This may be a duplicate, but I think it's of interest.
ICMP Source Quench is REALLY Primitive.
It is issued by routers along a network path that can't handle the traffic
load being fed to it by a particular device. It is telling the server
(or source in general) to back off, and not send any more traffic. It's
really that crude. A router will generally send these packets when it is
being forced to discard packets that it can't buffer, and as such represents
a loss (and required retransmission) of packets.
The consensus was to NOT allow these through the firewall, but rather, to
tune the network to minimize their ocurrence.
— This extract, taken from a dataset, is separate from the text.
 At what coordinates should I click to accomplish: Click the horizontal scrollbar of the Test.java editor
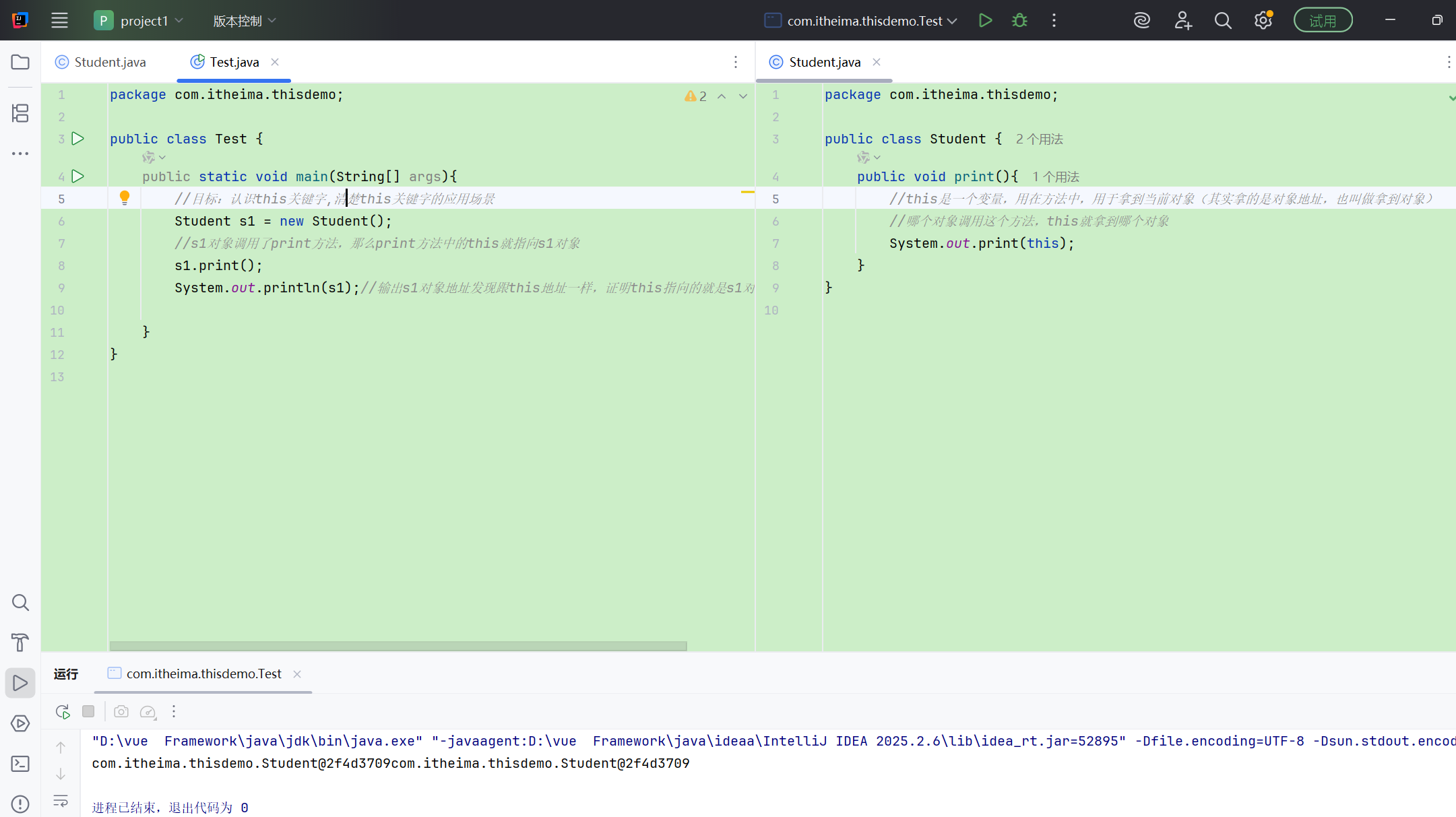pos(398,646)
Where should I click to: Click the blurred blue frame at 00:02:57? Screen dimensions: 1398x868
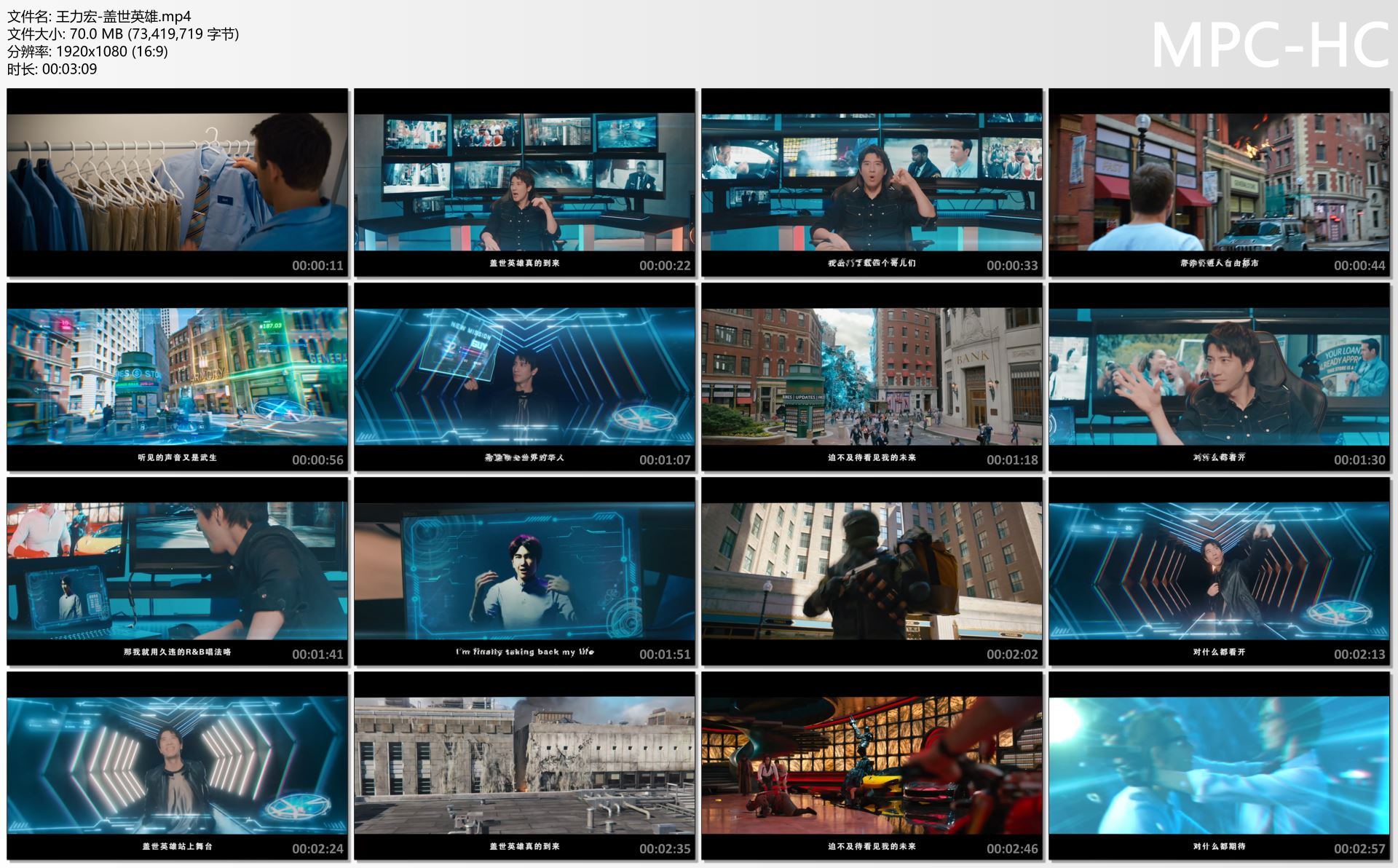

In our case it was caused by a server -> router that were both on FDDI nets
feeding packets to an ethernet port off of the FDDI router. The ethernet
port didn't have the buffering necessary to handle the load being dumped
from a FDDI based server.
The solution in this particular case was to outfit the FDDI-Ethernet router
with 2 FDDI cards, and then attach the second FDDI ring to a FDDI to Ethernet
switch. This solved the problem, and improved performance.
The real lesson here (demonstrated in other cases as well) is that whenever
you see a serious performance problem, it is necessary to look at any ICMP traffic
from any routers along the way as well. ICMP Source Quench, ICMP Unreachable,
Fragmenting, and others are very real clues as to the health of your network.